Well, too bad I had to quit college--Might have been a great writer--maybe a poet. You see, unlike my half-sister Moolissa, I have intelligince.
To show you, I'm gonna rewrite "'Twas the Night Before ______mas" to reflect modern thought.
'Twas the night before RamaHanuKwanzMas, and all through the house
Not a critter was stirring--Ain't no man in my house!! [Durn it!}
When up on the rooftop there 'rose such a klatter
I sprung from my bed to see what was the matter.
And what to my wandering eyes shud appear
But a fat man with a sleigh with 9 FEMALE reindeer.
Yes, he talked to them often and called them by name.

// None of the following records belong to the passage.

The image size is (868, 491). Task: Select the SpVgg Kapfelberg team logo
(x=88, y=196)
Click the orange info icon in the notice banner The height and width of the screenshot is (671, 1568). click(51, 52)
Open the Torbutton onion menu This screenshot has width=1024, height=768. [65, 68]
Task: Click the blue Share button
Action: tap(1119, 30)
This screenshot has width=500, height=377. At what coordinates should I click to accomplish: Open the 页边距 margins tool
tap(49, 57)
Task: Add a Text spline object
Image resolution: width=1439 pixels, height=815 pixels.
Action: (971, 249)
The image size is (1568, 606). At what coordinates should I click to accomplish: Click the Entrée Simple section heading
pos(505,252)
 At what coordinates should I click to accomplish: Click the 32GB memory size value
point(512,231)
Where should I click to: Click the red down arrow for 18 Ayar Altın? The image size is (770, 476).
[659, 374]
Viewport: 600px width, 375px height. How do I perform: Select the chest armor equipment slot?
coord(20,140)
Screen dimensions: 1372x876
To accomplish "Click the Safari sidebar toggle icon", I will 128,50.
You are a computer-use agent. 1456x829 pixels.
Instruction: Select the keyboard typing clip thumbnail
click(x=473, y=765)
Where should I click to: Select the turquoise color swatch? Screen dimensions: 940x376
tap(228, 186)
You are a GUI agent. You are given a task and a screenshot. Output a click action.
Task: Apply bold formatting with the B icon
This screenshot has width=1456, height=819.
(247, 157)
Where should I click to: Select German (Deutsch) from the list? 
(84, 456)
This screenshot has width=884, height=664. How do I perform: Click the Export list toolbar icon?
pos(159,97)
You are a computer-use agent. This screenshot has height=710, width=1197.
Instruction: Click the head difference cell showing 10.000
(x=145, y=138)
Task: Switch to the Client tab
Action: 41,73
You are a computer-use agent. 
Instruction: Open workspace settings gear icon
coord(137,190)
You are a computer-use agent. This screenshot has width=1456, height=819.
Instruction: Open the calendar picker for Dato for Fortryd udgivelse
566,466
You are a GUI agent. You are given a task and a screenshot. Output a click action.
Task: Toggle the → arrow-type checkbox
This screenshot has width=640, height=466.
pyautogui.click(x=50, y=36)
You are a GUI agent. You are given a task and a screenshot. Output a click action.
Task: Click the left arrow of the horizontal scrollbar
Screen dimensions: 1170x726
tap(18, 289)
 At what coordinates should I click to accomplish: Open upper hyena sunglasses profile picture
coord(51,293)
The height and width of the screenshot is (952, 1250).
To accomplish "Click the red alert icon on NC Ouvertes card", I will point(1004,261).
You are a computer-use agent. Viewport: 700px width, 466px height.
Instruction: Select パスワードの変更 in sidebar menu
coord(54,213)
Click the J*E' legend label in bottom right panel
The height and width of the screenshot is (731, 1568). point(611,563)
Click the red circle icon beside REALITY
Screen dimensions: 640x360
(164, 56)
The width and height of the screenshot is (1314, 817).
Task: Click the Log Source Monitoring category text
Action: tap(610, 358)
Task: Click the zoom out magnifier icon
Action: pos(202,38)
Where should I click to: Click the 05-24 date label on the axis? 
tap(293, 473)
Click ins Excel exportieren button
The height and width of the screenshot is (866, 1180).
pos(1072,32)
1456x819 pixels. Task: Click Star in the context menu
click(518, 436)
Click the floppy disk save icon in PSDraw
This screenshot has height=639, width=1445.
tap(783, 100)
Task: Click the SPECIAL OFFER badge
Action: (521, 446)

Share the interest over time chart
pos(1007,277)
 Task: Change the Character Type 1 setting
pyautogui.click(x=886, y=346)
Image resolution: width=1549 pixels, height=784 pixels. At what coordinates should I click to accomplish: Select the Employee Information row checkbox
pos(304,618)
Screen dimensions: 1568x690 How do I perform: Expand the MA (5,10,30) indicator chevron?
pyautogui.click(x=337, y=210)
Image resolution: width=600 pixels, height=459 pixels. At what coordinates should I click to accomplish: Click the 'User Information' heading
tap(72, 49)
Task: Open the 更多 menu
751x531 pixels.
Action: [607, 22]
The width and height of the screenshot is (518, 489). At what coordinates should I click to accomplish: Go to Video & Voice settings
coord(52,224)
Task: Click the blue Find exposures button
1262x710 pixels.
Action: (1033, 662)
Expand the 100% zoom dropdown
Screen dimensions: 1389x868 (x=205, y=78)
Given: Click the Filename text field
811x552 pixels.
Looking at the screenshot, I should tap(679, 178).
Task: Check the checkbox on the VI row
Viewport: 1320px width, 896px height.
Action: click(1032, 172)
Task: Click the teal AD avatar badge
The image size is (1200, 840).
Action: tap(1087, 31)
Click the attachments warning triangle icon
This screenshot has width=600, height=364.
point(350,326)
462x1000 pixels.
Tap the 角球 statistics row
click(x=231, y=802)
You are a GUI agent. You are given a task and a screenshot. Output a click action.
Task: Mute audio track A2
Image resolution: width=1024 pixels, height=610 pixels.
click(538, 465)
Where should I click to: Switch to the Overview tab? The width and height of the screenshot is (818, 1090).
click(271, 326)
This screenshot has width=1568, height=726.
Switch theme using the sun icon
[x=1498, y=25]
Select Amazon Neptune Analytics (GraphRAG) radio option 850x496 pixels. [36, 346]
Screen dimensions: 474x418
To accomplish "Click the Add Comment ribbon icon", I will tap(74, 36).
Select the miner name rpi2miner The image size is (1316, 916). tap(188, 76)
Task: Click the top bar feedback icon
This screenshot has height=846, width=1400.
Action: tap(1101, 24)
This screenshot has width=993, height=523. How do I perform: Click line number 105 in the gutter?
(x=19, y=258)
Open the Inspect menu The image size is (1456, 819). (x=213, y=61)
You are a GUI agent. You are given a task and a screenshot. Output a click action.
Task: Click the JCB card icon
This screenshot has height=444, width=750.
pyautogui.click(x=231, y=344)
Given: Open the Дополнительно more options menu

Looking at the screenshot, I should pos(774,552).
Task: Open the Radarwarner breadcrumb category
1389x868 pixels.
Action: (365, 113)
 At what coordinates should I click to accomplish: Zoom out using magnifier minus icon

(You could hardly expect such a man to be sane.)
All had girl names 'cept the strange leader deer
Who needed a nose job (or drank too much beer).
The other deer taunted and called her some names
I didn't hear all, but they refused to play games.
To humor this deer who thought she was a guy
The fat man let her lead these deer who can fly.
And instead of Gretchen, Berniece or Hermiane
She's known now as Rudolph, with nose that is shiney.
"On Daisy, on Dancer, on Prancer and Vixen!
"On Connie and Cupie and Donna and Susan!"
And I heard him exclaim as he flew out of sight,
"Happy RamaHanuKwanzMas to all, and to all a good night!"